In the wake of the story, the state Assembly launched a state Department of Justice investigation into the leaks. Attorney General Brad Schimel, a Republican, released a 91-page report last month, finding that the leaked documents must have come from the Government Accountability Board. Schimel's office could not determine which individuals there were involved but concluded that "the partisan atmosphere at GAB contributed to the leak."
"GAB attorneys did not act in a detached and professional manner," the report concluded. "The most reasonable inference is that they were on a mission to bring down the Walker campaign and the governor himself."
The ethics commission complained that the attorney general's report was filled with "omissions and inaccuracies," which Schimel denied. With the report's release, however, it became clear that Republicans would not accept Haas and Bell continuing to lead the commissions. State Senate Majority Leader Scott Fitzgerald and Assembly Speaker Robin Vos sent them letters saying they had lost the confidence of their caucuses.
"Any leftover remnants of the partisan GAB will never have the confidence of the public to ensure complete non-partisanship in the administration of elections or the oversight of government ethics," Fitzgerald said in a statement.
Informed by justice officials about problems with record-keeping and other matters outside the purview of the leak investigation, state senators decided in December to authorize an expanded investigation, which is expected to take months to complete.
But the professional fate of Haas and Bell has already been sealed.
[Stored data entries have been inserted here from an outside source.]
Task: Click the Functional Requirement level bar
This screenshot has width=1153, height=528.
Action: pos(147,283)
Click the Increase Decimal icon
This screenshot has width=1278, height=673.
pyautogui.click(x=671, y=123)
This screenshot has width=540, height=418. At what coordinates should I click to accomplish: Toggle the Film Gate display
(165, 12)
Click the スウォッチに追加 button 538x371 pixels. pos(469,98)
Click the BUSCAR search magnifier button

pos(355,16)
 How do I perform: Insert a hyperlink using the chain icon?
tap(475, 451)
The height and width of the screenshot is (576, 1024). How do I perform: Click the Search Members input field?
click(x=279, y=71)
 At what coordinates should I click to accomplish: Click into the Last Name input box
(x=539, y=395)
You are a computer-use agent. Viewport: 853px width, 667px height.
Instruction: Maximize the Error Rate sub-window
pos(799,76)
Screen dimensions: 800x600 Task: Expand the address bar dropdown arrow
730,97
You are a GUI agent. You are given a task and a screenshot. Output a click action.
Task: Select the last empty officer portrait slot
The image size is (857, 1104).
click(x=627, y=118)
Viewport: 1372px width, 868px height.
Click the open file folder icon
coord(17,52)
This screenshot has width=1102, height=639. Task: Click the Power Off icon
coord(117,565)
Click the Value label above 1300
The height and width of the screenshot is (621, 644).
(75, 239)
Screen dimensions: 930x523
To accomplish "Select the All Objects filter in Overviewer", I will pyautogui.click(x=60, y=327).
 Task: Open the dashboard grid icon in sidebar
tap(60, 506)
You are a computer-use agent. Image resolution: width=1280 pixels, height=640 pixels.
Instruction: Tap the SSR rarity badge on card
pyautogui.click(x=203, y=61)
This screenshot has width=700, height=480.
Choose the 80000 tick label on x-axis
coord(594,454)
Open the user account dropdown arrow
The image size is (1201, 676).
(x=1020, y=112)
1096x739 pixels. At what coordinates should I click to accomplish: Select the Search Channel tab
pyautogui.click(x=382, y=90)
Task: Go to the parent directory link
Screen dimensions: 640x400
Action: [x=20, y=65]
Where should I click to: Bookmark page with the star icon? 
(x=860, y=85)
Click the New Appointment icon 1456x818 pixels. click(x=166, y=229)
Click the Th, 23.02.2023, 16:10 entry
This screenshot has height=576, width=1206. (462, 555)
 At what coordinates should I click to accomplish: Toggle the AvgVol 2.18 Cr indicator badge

Fitzgerald said this week he wished both men had resigned. Instead, each tried to find different ways to make the case that he should stay on the job.
Haas, the ousted chief election official, made numerous media appearances defending his record. He ran for the state Assembly as a Democrat back in 1992 and 1994 but has received kudos from election management experts around the country for his talent and integrity. Any problems with GAB, Haas maintained, did not involve him.
"Nobody has pointed to a single incident or action of mine which hints at any partiality, in fact much the opposite," he wrote on Twitter.
On Monday, the ethics commission released a report arguing that "there is not a scintilla of evidence that Commission Administrator Brian Bell has ever performed any of his governmental duties in a partisan manner." But the ethics commission's investigation covered only his time with their body, Mikalson notes, not his work with the GAB.
The report comes on the heels of a news conference Bell held last week, at which he complained about the atmosphere at the GAB, telling reporters that agency "didn't prevent partisanship and allowed subjectivity to occur."
Coming so late in the game, Bell's own complaints about the GAB weren't enough to convince Republicans they should keep him in the job.
"He never once mentioned any of this," Mikalson says. "He knew all that and didn't say anything until last week, which was very concerning."
The fact that neither Bell nor Haas was given a public hearing, however, is a "red flag," says Mordecai Lee, a political scientist at the University of Wisconsin-Milwaukee and a former Democratic legislator.
"Clearly, the Republicans are on a kind of get-even crusade," Lee says. "It's a vivid form of partisan battle. This is a very unusual case where the legislature is reaching deep down into the bureaucracy to make sure it gets its way."
To the extent the public record shows problems with the old GAB, it seems as if Haas and Bell were found guilty by association. They have been expelled despite being scarcely involved with the controversial investigations, notes Burden, the University of Wisconsin political scientist.
"It was a mindless march to remove them," he says, "probably intended as a sign to bully other commission staff members to stay on the good side of the Republican majority."